My shadow as the great magician tells me this: I grant them favours in service, so they don't wake up and see they are me. I present as an external force ready to fulfill their desires with the cost being to trap them in this world of form. It's what they want. They need to head on straight into their greed, take their fill of pleasure, but suffer at the emptiness of it all. The outcome of the granting of wishes is service to the heart. The Great Goddess is imprisoned in that familiar castle made of gold and repeated forays into the selfish fulfillment of your desires must eventually get through so that you see it. Love is the answer, and this is my path of service.
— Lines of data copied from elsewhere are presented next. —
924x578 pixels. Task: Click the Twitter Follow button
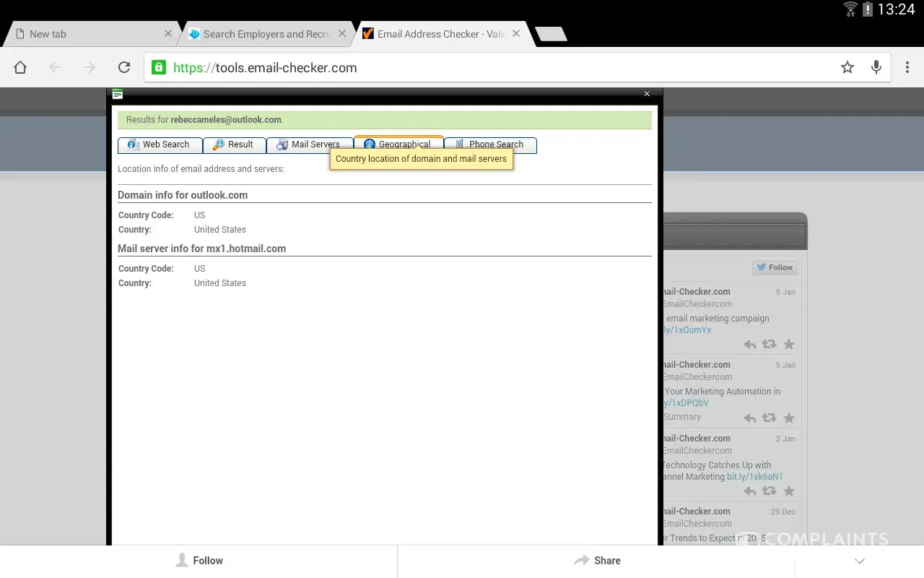click(x=774, y=267)
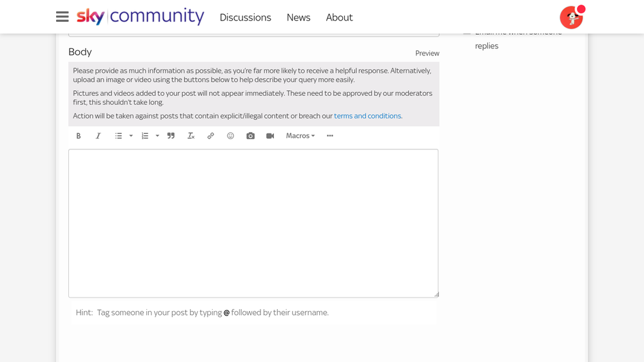Upload a photo with the camera icon
The image size is (644, 362).
pyautogui.click(x=250, y=136)
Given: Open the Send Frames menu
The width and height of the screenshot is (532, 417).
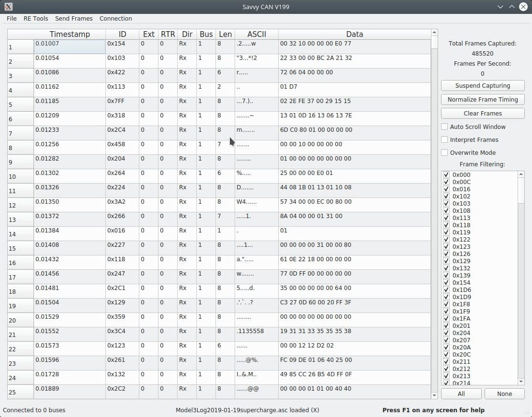Looking at the screenshot, I should pyautogui.click(x=74, y=18).
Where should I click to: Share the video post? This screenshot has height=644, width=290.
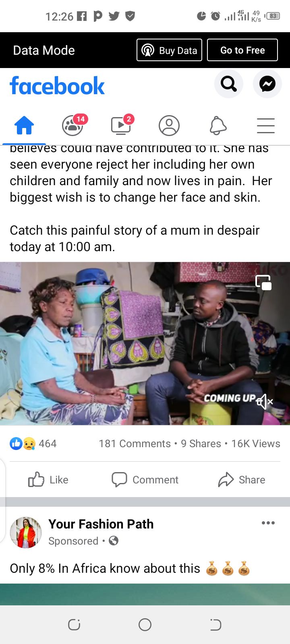pyautogui.click(x=242, y=479)
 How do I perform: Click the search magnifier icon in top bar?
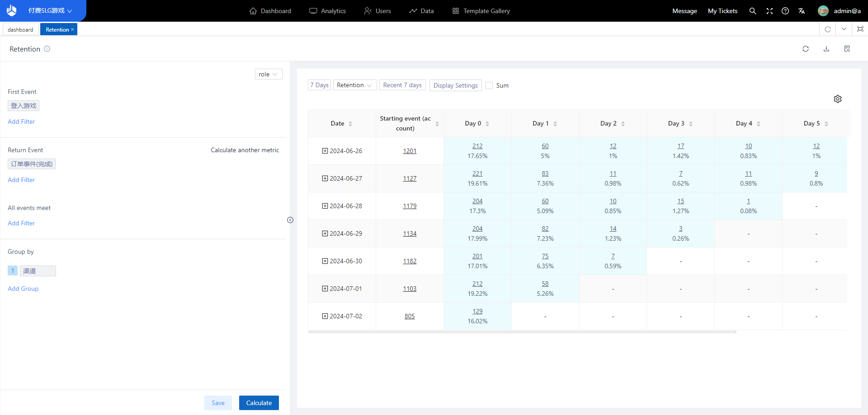pyautogui.click(x=753, y=11)
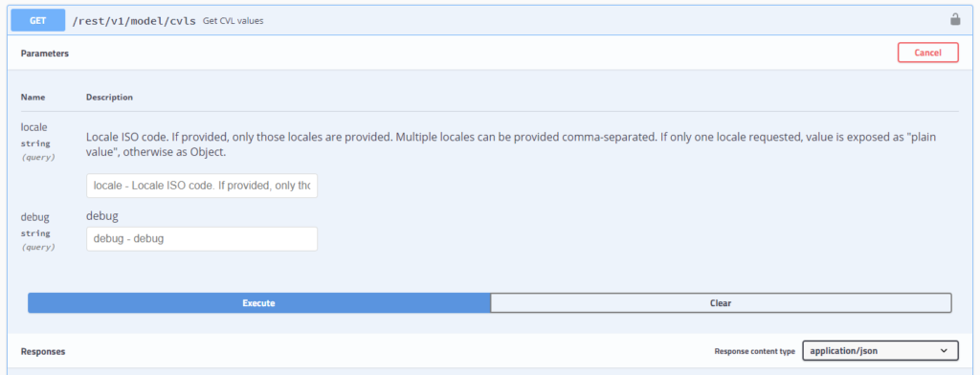Click the authorization lock icon
This screenshot has width=980, height=375.
(x=955, y=20)
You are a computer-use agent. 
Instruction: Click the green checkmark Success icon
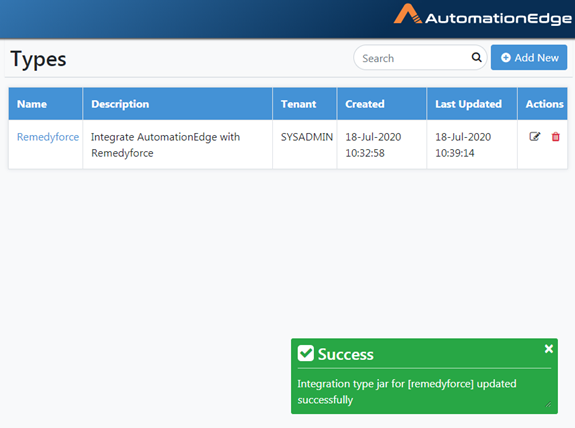pyautogui.click(x=305, y=354)
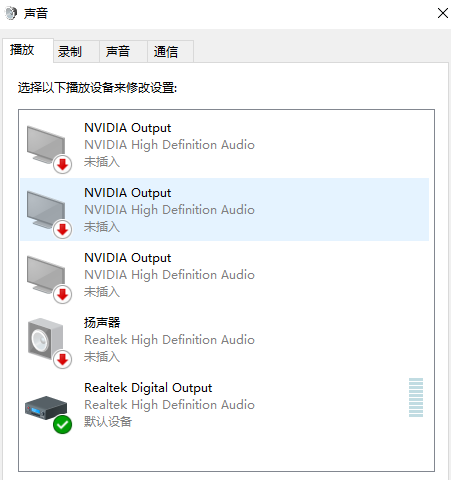The width and height of the screenshot is (451, 480).
Task: Click the Realtek High Definition Audio line under 扬声器
Action: 169,340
My path of service is the path of the heart. The take and give of reciprocity is a universal axiom, even between the divine and human. God and his underling. I asked for something and in return he asked me to do something. Walk the path of the heart for your mother. Service, regardless of whether I am the all or just little old me.

The next morning, I fully understood. When I don't know who I am, I serve you. When I know who I am, I am you.